* _Texte extrait_

============================================================

En 1545, un concile est convoqué à Trente pour régler les problèmes religieux : on l’attendait depuis 1521 ! Il durera 18 ans, se déroulera dans trois villes, et marquera la rupture avec l’église médiévale, et le début de la Contre-réforme. Il entérinera surtout le schisme entre catholiques et protestants, en Allemagne (paix religieuse d’Augsbourg : cuius regio, eius religio, principe qui stipule que tous les sujets d’un État doivent embrasser la religion du Prince), et en France, où les guerres de religion se déchaînent jusqu’en 1598 (Édit de Nantes).

Constructions, vie artistique et culturelle.

La ville que trouve Du Bellay en 1553 a de quoi le décevoir. Voici en quels termes la décrit Jean Delumeau (Rome au 16ème siècle, voir bibliographie) :

« Rome devint, à la fin du XVIème siècle, la plus belle ville d’Europe, mais non sans effort. Au milieu du siècle, elle présentait encore un aspect lamentable. La zone des collines avait été abandonnée et la majeure partie de la population – 35 000 habitants sur quelque 55 000 –  s’entassait dans la bouche du Tibre, sur deux kilomètres carrés. En revanche, les deux  tiers de la zone comprise dans l’enceinte d’Aurélien restaient inhabités. Les basiliques Saint-Jean-de-Latran ou Sainte-Marie-Majeure se trouvaient ainsi à la campagne et le Forum républicain, qui nous semble si central, était connu sous le nom de Campo vaccino, le « champ aux vaches ». Les loups venaient rôder jusque sous les murs du Vatican.

============================================================

* _Données à analyser_
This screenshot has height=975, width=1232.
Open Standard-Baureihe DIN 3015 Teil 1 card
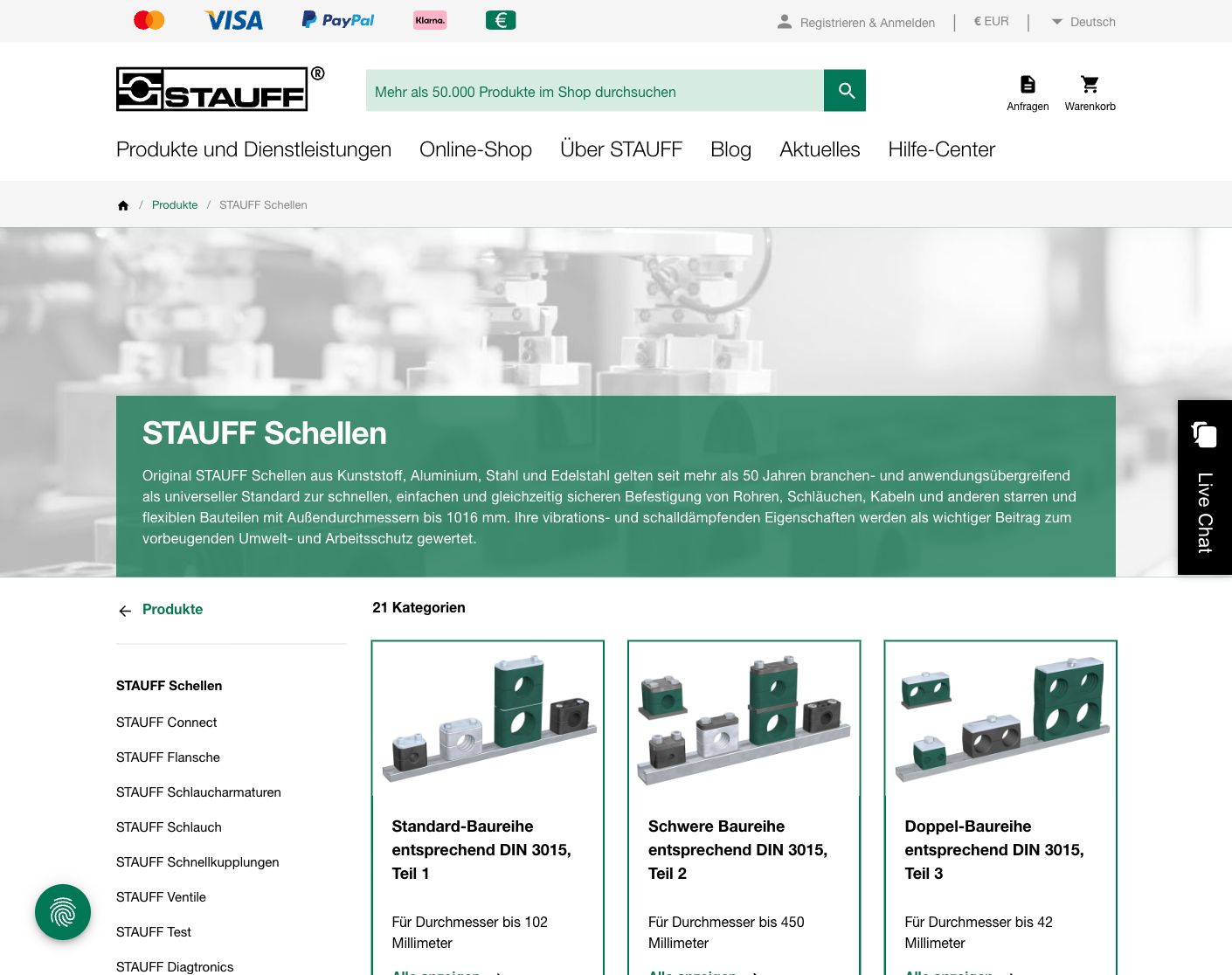(481, 849)
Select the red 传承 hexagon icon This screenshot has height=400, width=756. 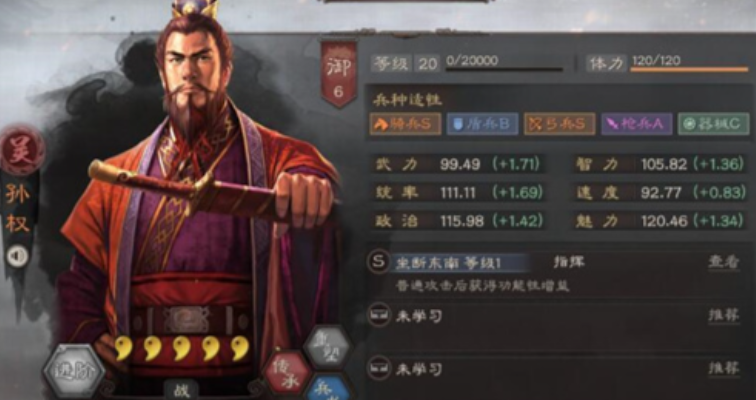(x=288, y=374)
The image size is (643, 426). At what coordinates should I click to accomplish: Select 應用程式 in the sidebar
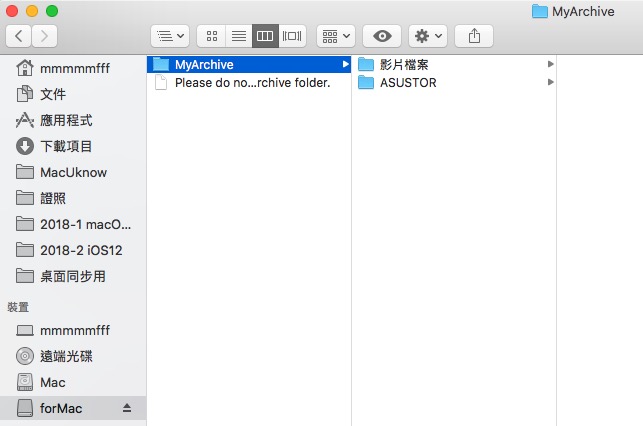[66, 120]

============================================================

* _Consignes_
• A. Reproduisez le passage du texte extrait qui commence par « En 1545, un » et se termine par « artistique et culturelle. ».
• B. Résumez sous forme de liste le paragraphe du texte extrait qui débute par « En 1545, un concile est convoqué », en gardant ses faits principaux.
• C. D'après le texte extrait, sous quel nom le Forum républicain était-il connu au milieu du XVIe siècle ?
Les enregistrements ne sont pas nécessaires pour cet exercice.

* _Réponses numérotées_
• A.
En 1545, un concile est convoqué à Trente pour régler les problèmes religieux : on l’attendait depuis 1521 ! Il durera 18 ans, se déroulera dans trois villes, et marquera la rupture avec l’église médiévale, et le début de la Contre-réforme. Il entérinera surtout le schisme entre catholiques et protestants, en Allemagne (paix religieuse d’Augsbourg : cuius regio, eius religio, principe qui stipule que tous les sujets d’un État doivent embrasser la religion du Prince), et en France, où les guerres de religion se déchaînent jusqu’en 1598 (Édit de Nantes).

Constructions, vie artistique et culturelle.

• B.
- 1545 : un concile, attendu depuis 1521, est convoqué à Trente pour régler les problèmes religieux.
- Il dure 18 ans et se tient dans trois villes.
- Il marque la rupture avec l'église médiévale et le début de la Contre-réforme.
- Il entérine le schisme entre catholiques et protestants :
  - en Allemagne, avec la paix religieuse d'Augsbourg (cuius regio, eius religio : les sujets d'un État doivent embrasser la religion du Prince) ;
  - en France, où les guerres de religion durent jusqu'en 1598 (Édit de Nantes).

• C. Campo vaccino, le « champ aux vaches ».